━━━ 本文
29 2021.09.30

僕のヒーローは
お父さんです

連載「素顔の選手《REDSげんき》」

episode2 ぼくのヒーロー NEW
明本 考浩(あきもと たかひろ)15 MF

REDSDENKI

事をしながら話す時間が好きだった

僕が子どものころのヒーローと言えば父親、お父さんです。
仕事をしているところを見たわけではなく、普通の会社員なんですけど、朝早く家を出て、夜遅く帰って来るというのは知っていましたから、家族のためにがんばってくれているのはすごいな、と思っていました。
休みのときには遊んでもらいましたよ。家の近くの公園にもよく行きましたし、ほかにもいろいろなところに連れて行ってもらいました。
でも一番好きだったのは家で食事をしながらいろんなことを話す、そういう時間です。うちは黙って食べるだけではなく、みんなが何でも話す食事でした。そのときそのときで話題は違いますから、どんなことを話したかはあまり記憶にはありません。楽しかったことだけを覚えています。


© urawa reds

きなことをやり続けろ、と言われて

お父さんによく言われたのは「勉強しなさい」ということですね。僕はあまり言うことをきかなかったですけど(笑)。
でも、もう一つ「好きなことをやりなさい」と言ってくれたこと、「やり続けなさい」と言われたことは守ってきました。「サッカーをやるならずっとやり続けなさい」と言われて僕は、よし、サッカー選手になってやろう、と思いました。お父さんに背中を押されたと思います。
プロになりたいと強く思うようになったのは栃木SCのユースにいた、高校2年、3年のときです。そのとき、コーチから「18歳でプロになれなくても、22歳でもなれる」と言われて、大学でサッカーをやることを選択しました。サッカーを止める気持ちはまったくありませんでした。
そういう希望について両親に話したときも賛成してくれて、大学でかかるお金は出してくれました。大学を卒業して栃木SCに入ることが決まったときは、プロサッカー選手になるという僕の目標が実現したことをすごく喜んでくれました。


© urawa reds

父より大きくなりたい

栃木SCは地元のクラブですから、そこから離れて浦和レッズに移籍するときに、少し寂しさはあったかもしれませんが、浦和のような大きなクラブに行くことを喜んでくれました。お父さんから言われたのは「がんばれ」ぐらいですが。
━━━━━━
━━━ データ欄
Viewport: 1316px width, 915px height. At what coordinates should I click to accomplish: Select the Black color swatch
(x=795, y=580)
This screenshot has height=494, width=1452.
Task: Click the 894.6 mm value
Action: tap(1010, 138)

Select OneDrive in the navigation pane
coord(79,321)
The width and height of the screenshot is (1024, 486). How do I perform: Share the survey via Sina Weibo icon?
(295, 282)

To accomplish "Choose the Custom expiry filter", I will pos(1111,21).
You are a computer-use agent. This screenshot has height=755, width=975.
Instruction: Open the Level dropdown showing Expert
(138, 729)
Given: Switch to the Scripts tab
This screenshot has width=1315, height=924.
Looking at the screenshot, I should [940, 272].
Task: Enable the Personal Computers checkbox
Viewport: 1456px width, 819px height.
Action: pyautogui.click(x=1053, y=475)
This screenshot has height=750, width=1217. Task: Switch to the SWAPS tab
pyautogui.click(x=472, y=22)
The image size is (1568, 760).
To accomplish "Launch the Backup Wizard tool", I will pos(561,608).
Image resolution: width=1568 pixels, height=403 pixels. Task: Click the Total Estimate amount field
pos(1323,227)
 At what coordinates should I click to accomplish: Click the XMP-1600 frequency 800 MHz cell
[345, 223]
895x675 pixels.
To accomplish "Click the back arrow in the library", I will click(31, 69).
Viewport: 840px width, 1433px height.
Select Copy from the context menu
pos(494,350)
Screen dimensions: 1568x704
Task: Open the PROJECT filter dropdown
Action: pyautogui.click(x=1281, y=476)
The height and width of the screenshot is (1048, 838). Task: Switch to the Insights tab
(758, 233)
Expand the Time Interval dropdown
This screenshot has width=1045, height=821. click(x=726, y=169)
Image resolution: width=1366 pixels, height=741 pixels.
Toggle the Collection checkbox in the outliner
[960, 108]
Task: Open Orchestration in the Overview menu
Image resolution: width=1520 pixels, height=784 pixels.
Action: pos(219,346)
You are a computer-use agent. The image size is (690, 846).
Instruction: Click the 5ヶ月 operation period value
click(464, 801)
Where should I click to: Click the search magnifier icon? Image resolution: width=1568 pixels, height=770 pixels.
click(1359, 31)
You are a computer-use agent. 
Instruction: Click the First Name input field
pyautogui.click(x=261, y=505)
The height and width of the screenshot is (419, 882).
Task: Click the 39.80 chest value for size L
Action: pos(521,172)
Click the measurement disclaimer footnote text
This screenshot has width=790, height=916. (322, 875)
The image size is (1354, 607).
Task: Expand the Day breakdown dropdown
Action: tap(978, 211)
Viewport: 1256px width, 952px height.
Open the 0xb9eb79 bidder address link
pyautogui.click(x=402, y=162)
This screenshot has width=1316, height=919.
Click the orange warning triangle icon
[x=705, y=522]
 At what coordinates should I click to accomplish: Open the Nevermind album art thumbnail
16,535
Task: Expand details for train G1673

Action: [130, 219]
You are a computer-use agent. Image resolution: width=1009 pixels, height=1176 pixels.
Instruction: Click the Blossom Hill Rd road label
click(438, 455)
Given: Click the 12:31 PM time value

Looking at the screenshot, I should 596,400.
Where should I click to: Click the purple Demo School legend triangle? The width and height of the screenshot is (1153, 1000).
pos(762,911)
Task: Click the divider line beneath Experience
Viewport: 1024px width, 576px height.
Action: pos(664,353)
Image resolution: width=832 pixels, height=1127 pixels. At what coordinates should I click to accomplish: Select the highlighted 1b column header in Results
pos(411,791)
━━━━━━
■ 課題の要件:
1. 本文によると、明本選手が大学でサッカーを続ける道を選んだのはなぜですか。1〜3文で説明してください。
2. 本文で、明本選手が子どものころ一番好きだった時間は何ですか。
データはこの作業には関係しません。

■ 演習結果:
1. 栃木SCのユースにいた高校2、3年のころ、コーチから「18歳でプロになれなくても、22歳でもなれる」と言われたからです。サッカーをやめる気持ちはまったくなかったので、大学でサッカーをすることを選びました。

2. 家で食事をしながら、いろんなことを話す時間です。